### Work required
Pull every line of text from the data below, copying each one word for word. Leave the pictures out of your answer.

### Material shown
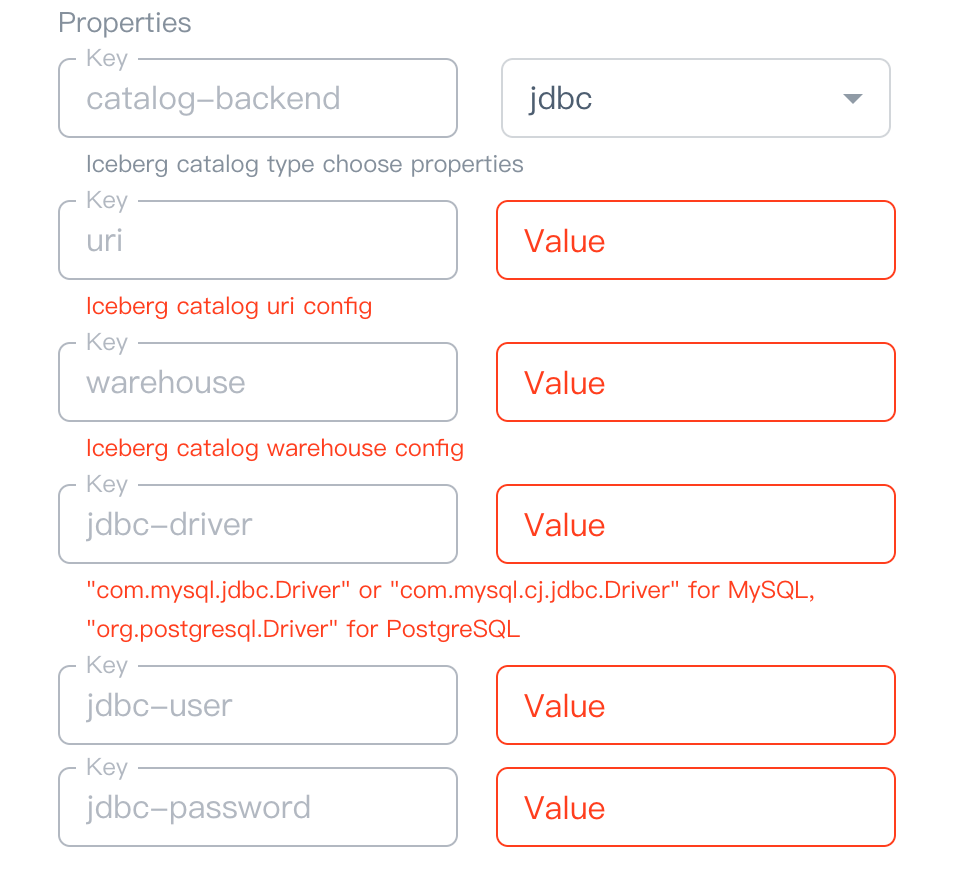The width and height of the screenshot is (968, 870).
Task: Click the Value field next to uri
Action: [x=694, y=240]
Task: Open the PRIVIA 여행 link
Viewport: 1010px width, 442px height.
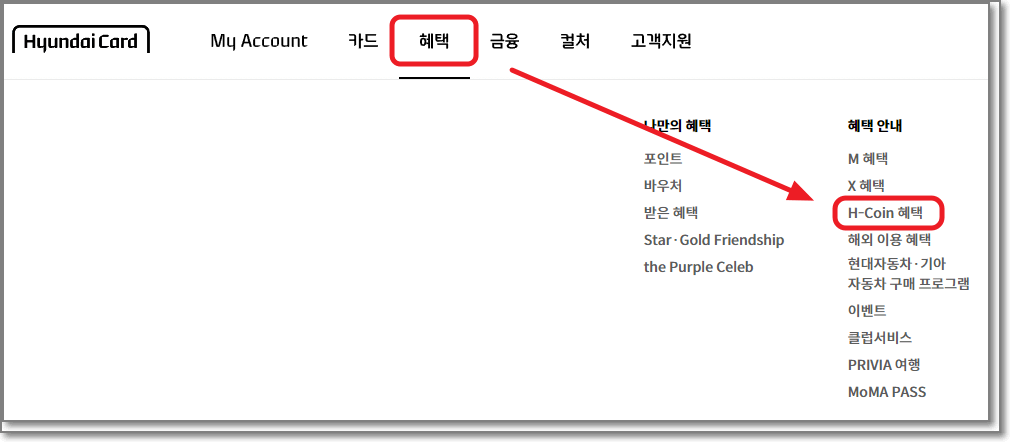Action: pyautogui.click(x=884, y=365)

### Result
The width and height of the screenshot is (968, 870).
Task: Click the Value field next to uri
Action: [x=694, y=240]
Task: Open the PRIVIA 여행 link
Viewport: 1010px width, 442px height.
Action: pyautogui.click(x=884, y=365)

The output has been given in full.